Two bugs, Frieda and Gloria, green and slightly grasshoppery in appearance, are about as opposite in personality as friends can be. Tall Gloria is brave and adventurous; short Frieda is afraid of everything, real and imagined. When Gloria suggests getting out of the house to take a walk on a lovely fall day, her little friend responds, “Absolutely not.”
Frieda is afraid of the big snake she has seen out the window. Gloria says that it’s nothing more than a river and urges Frieda to put on her glasses and go outside. Granny glasses perched on her ample nose, Frieda follows her bold buddy. Gloria, upper set of arms in the air, extols the beauty of the day. “Isn’t this a perfect morning?” she asks. “Absolutely not!” is Frieda’s refrain. She finds the morning frightening, and thinks they are being watched.
Readers can only speculate about what has the young bug worried. It could be anything from the clouds to the trees. No matter what Gloria sees as potentially fun or interesting, Frieda is fearful of it. Her imagination runs wild. She is afraid to jump in some leaves because frogs may be lurking there. An old log seems menacing. Gloria realizes that everything in the world, including a bicycle, looks dark and sinister to poor Frieda. “You find something bad in everything you see,” Gloria says.
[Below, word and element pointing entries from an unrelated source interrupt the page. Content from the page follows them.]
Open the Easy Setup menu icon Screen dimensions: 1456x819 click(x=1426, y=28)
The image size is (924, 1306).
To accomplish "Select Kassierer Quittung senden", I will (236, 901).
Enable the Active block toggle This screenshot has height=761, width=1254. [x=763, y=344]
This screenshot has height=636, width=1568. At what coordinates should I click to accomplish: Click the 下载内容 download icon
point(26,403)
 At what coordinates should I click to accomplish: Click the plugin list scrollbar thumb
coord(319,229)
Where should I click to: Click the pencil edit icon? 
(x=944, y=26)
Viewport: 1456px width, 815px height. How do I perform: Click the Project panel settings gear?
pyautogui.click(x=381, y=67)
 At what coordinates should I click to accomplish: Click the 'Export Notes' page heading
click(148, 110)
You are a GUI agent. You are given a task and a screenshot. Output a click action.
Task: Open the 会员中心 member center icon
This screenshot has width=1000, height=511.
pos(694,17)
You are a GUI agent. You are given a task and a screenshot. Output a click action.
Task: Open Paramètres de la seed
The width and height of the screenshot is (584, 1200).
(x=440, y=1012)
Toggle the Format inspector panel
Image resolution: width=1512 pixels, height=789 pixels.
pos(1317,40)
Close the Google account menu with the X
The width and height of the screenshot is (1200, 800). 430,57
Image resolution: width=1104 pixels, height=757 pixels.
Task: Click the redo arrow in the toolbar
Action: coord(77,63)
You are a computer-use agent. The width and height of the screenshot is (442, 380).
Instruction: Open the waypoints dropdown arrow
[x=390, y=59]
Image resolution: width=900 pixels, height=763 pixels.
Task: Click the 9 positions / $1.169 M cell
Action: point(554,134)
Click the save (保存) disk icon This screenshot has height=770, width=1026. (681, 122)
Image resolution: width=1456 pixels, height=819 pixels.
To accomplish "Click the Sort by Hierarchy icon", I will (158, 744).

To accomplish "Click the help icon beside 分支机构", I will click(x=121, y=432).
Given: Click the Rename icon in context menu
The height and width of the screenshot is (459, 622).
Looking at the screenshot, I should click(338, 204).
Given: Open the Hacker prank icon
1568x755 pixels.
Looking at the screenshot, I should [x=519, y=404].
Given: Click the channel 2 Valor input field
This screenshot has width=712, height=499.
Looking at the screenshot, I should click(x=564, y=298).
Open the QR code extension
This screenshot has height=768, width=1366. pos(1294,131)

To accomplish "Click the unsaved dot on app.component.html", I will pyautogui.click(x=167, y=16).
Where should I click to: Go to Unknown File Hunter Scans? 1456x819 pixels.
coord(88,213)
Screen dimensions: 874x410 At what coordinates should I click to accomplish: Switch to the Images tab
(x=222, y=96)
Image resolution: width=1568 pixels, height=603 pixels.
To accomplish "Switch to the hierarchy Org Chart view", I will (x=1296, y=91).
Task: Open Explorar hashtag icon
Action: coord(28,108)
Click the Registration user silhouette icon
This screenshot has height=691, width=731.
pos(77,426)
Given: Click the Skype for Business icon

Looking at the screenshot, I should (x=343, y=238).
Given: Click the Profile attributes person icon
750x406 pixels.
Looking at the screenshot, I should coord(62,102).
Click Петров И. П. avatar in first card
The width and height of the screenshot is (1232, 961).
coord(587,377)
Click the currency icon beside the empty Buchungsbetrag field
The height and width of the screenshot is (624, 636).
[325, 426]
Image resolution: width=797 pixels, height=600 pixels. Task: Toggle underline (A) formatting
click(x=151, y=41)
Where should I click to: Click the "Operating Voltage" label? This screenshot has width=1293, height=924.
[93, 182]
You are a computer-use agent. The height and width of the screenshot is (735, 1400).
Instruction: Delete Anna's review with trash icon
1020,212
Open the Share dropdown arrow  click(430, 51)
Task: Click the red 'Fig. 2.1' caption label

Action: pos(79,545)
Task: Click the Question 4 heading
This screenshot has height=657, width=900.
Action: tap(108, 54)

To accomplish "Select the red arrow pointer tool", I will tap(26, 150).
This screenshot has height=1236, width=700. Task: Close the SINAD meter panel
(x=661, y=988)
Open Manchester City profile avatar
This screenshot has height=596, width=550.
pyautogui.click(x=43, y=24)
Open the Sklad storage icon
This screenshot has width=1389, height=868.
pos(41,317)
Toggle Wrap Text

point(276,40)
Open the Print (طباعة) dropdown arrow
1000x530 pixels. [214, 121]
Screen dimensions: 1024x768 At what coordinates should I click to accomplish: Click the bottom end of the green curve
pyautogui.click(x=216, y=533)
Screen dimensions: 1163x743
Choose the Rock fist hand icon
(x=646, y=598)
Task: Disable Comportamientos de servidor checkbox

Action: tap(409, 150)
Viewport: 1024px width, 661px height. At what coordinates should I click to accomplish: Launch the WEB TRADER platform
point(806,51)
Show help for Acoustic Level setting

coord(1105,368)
As it gets late, Gloria suggests taking a shortcut through the woods. Frieda, predictably, is nervous about it, but has to admit that Gloria has been right about everything so far that day. She is even willing to acknowledge that she is a worrier. To prove her point, she explains that sometimes things remind her of other things, such as a certain pair of trees. This time, Frieda is right to be worried. The “trees” turn out to be the legs of a giant bird.
This is an absolutely winning combination of story and illustrations. McElligott has written and illustrated several previous children’s books, including Uncle Frank’s Pit and The Truth About Cousin Ernie’s Head. He illustrated The Spooky Book, and The Phantom Tollbooth. Charming details enhance the pencil-and-watercolor drawings. Frieda clutches a small purse in her lower “hands,” as if it offers security. Gloria’s posture suggests total self-confidence; Frieda’s shows her fears and worries.
The story’s resolution is a charming reminder that boldness must be tempered with caution at times, and that even worriers may be right in their assessments of danger. The book is an excellent vehicle for talking with children about their fears.